Dave and I attended Home Street Mennonite Church on Sunday and Ingrid Peters Fransen, the speaker started her sermon by asking “What is sin?” She went on to say that some things conservative Mennonites used to think were sins –drinking, dancing and smoking –are no longer considered sins by most Mennonites. Many people don’t think pre-marital sex or divorce or swearing are sins, yet just a generation or two ago, these were definitely considered sinful.
In 2003 when I was a columnist for the Winnipeg Free Press I wrote an article about why the traditional Seven Deadly Sins were no longer relevant for the present day and suggested it might be a good idea to trade them in for some more modern and politically correct sins.
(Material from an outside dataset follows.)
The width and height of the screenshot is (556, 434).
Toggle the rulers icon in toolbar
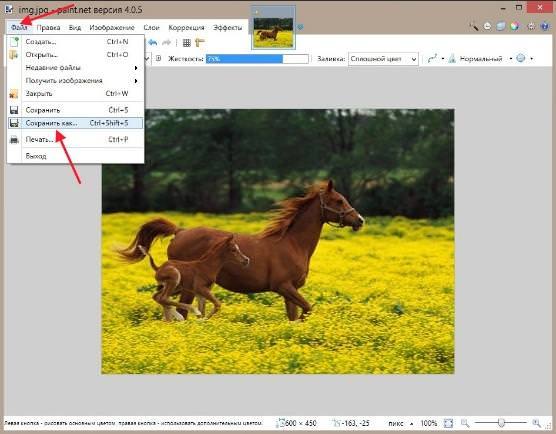tap(200, 43)
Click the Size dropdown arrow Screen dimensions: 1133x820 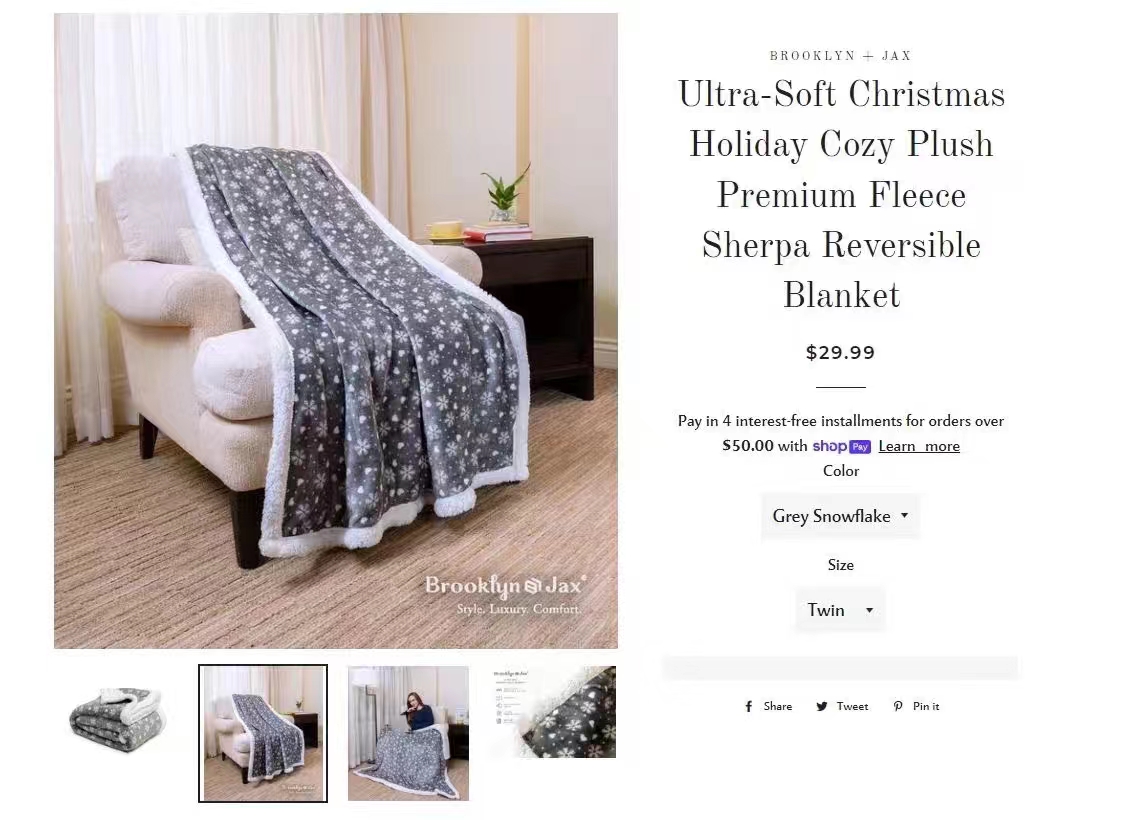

It was a column which generated lots of mail from readers who felt it was important to maintain the traditional sins.
In 2008 the Vatican also decided that the list of seven deadly sins needed updating and came up with their own list. It included environmental pollution, genetic manipulation, accumulating excessive wealth, inflicting poverty, drug trafficking, morally debatable experiments and the violation of fundamental human rights.
Ingrid said in her sermon on Sunday that after a lengthy time of exile God told the children of Israel in Isaiah 45 that their sin had been infidelity to God. They had turned to other gods. She challenged us to think about what things were our gods- what things did we give priority in our lives? Was it perfecting our appearance, increasing our income, being successful at our work, pursuing various kinds of entertainment? Did we put those things before our relationships with others, before our relationship with God?
I wonder if it is helpful to make generic lists of sins. If as Ingrid suggested on Sunday sins are indeed those things that we put before others and God in terms of our time and energy, then we will each have a very personal list. What next? In this advent season as we celebrate the coming of Jesus, who offered freedom from sin, perhaps the important thing for us is to decide in which areas we need to put the brakes on, and start setting different priorities. How can we free ourselves from those things which interfere with the building and strengthening of meaningful life-giving relationships?